◆ **WHAT TO WORK ON**: Among the entries below, please repeat exactly and only the lines from the line containing "The height and width of the screenshot is (1536, 2048)." to the line containing "Task: Follow Chelsea with the FOLLOW button", both lines included.

◆ **DATA SUPPLIED**:

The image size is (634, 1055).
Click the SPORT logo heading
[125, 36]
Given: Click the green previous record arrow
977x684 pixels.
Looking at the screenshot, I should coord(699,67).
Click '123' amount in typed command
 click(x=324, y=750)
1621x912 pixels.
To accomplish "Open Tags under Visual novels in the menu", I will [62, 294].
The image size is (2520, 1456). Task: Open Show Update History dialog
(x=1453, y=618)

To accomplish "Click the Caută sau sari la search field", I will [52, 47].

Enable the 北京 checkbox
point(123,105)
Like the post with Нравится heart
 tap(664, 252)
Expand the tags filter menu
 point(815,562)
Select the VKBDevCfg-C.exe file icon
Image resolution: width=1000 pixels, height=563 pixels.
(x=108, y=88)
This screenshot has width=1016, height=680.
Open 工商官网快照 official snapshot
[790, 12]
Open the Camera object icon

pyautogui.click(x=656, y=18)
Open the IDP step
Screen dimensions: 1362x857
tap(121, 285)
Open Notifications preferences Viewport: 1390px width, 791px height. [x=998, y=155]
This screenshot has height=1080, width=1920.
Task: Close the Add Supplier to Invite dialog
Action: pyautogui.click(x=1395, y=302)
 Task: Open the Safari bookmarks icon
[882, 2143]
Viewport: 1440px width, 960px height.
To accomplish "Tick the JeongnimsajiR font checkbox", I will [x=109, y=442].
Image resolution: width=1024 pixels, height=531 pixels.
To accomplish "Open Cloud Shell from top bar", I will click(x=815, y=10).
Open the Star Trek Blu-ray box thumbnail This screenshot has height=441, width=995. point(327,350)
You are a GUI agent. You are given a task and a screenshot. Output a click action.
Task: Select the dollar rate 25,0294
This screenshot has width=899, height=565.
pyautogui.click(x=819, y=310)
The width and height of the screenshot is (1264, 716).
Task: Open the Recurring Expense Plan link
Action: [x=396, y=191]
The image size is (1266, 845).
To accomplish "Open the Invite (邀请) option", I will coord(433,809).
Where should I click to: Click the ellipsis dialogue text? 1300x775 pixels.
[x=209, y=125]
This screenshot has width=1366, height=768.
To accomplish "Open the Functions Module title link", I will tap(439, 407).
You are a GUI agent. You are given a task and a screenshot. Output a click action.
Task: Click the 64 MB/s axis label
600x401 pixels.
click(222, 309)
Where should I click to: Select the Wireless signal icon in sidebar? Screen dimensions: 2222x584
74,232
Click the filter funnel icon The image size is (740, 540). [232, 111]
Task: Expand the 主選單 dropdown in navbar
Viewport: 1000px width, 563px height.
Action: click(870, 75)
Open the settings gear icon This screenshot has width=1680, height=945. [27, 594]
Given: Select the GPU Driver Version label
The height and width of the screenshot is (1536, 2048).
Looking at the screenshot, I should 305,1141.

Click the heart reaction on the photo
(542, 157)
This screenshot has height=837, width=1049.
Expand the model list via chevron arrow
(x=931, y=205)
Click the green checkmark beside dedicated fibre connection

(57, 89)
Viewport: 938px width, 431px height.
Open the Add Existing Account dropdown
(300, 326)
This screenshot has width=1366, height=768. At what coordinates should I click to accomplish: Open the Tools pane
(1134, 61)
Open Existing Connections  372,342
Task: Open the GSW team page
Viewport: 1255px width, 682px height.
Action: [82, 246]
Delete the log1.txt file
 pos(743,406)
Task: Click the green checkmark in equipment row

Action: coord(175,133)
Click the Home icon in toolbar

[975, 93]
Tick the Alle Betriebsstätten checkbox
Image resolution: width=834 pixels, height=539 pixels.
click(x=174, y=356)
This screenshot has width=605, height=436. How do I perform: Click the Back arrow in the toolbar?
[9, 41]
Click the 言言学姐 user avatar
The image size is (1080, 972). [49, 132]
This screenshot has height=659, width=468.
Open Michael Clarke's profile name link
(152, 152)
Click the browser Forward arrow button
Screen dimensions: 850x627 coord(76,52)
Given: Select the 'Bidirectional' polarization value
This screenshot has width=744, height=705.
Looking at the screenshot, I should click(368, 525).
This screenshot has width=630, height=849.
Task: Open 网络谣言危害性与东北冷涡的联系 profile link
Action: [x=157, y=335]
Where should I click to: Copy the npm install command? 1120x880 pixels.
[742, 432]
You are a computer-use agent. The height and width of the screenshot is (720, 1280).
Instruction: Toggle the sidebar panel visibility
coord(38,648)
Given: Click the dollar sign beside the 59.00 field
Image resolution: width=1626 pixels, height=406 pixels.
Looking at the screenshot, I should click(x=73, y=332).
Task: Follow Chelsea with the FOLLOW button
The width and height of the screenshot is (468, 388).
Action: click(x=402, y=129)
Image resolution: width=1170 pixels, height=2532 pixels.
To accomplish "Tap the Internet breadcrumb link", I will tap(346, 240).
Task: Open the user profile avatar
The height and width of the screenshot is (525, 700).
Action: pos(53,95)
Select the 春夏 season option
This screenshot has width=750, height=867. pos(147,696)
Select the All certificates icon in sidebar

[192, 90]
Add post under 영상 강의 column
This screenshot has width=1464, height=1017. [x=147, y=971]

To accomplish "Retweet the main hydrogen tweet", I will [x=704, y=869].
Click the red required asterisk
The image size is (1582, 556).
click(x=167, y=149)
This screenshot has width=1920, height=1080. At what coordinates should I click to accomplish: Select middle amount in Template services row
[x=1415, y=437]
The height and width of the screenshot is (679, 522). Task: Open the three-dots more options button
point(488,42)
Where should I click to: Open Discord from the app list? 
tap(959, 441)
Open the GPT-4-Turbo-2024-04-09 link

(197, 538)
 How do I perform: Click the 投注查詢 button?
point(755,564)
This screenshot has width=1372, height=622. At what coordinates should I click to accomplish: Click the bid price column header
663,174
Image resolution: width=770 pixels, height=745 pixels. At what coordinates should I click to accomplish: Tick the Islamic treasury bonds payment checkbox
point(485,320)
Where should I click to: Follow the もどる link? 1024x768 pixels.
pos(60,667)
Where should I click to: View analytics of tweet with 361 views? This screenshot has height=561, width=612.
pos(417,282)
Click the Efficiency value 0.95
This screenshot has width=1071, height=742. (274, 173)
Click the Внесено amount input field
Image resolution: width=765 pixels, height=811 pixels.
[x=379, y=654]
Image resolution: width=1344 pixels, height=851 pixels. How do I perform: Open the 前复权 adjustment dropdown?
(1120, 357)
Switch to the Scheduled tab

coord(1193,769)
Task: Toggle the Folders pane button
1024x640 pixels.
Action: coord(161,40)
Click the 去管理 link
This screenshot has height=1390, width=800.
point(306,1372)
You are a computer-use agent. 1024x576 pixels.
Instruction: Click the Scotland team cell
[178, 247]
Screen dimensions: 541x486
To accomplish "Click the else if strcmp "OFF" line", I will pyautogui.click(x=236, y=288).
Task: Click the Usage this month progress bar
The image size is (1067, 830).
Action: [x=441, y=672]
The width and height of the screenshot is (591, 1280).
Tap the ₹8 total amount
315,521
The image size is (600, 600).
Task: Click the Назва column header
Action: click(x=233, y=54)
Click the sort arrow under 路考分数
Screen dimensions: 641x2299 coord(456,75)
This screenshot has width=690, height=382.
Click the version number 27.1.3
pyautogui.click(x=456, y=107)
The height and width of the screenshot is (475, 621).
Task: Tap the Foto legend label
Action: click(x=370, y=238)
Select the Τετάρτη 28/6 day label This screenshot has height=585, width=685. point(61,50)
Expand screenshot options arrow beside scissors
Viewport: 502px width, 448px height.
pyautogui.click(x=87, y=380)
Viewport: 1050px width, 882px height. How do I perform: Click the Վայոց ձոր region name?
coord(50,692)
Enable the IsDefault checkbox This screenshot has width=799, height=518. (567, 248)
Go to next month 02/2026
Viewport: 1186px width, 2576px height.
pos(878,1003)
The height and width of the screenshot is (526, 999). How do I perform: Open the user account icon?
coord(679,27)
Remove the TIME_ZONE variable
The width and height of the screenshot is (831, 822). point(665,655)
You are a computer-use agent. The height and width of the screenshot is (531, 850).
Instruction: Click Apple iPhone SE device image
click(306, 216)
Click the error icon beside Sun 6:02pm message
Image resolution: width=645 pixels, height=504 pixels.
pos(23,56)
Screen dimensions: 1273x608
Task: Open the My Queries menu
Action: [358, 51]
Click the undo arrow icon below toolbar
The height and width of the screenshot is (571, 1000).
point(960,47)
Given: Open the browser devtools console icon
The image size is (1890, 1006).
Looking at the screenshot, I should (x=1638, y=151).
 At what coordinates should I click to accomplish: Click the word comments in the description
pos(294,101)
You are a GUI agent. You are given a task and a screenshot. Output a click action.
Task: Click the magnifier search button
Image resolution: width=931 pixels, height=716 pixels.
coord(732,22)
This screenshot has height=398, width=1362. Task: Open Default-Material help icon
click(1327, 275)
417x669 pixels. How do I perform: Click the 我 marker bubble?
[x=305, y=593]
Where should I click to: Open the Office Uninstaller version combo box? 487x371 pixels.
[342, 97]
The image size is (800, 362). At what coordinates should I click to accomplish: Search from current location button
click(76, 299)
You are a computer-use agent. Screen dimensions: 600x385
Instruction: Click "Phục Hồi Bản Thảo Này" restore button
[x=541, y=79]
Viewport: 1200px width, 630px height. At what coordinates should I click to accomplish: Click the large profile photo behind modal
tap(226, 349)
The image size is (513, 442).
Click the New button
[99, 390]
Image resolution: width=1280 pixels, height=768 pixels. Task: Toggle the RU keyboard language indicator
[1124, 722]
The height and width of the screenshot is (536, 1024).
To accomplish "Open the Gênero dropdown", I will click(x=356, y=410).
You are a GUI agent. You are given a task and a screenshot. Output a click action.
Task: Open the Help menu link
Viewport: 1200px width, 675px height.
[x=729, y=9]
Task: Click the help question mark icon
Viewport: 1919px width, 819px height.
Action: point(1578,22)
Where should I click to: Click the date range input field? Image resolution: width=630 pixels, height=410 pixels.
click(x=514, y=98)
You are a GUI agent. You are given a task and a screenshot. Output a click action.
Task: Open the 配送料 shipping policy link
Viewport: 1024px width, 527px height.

◆ **TASK RESULT**:
The height and width of the screenshot is (1536, 2048).
Looking at the screenshot, I should 305,1141.

Click the heart reaction on the photo
(542, 157)
This screenshot has height=837, width=1049.
Expand the model list via chevron arrow
(x=931, y=205)
Click the green checkmark beside dedicated fibre connection

(57, 89)
Viewport: 938px width, 431px height.
Open the Add Existing Account dropdown
(300, 326)
This screenshot has width=1366, height=768. At what coordinates should I click to accomplish: Open the Tools pane
(1134, 61)
Open Existing Connections  372,342
Task: Open the GSW team page
Viewport: 1255px width, 682px height.
Action: [82, 246]
Delete the log1.txt file
 pos(743,406)
Task: Click the green checkmark in equipment row

Action: coord(175,133)
Click the Home icon in toolbar

[975, 93]
Tick the Alle Betriebsstätten checkbox
Image resolution: width=834 pixels, height=539 pixels.
click(x=174, y=356)
This screenshot has width=605, height=436. How do I perform: Click the Back arrow in the toolbar?
[9, 41]
Click the 言言学姐 user avatar
The image size is (1080, 972). [49, 132]
This screenshot has height=659, width=468.
Open Michael Clarke's profile name link
(152, 152)
Click the browser Forward arrow button
Screen dimensions: 850x627 coord(76,52)
Given: Select the 'Bidirectional' polarization value
This screenshot has width=744, height=705.
Looking at the screenshot, I should click(368, 525).
This screenshot has width=630, height=849.
Task: Open 网络谣言危害性与东北冷涡的联系 profile link
Action: [x=157, y=335]
Where should I click to: Copy the npm install command? 1120x880 pixels.
[742, 432]
You are a computer-use agent. The height and width of the screenshot is (720, 1280).
Instruction: Toggle the sidebar panel visibility
coord(38,648)
Given: Click the dollar sign beside the 59.00 field
Image resolution: width=1626 pixels, height=406 pixels.
Looking at the screenshot, I should click(x=73, y=332).
Task: Follow Chelsea with the FOLLOW button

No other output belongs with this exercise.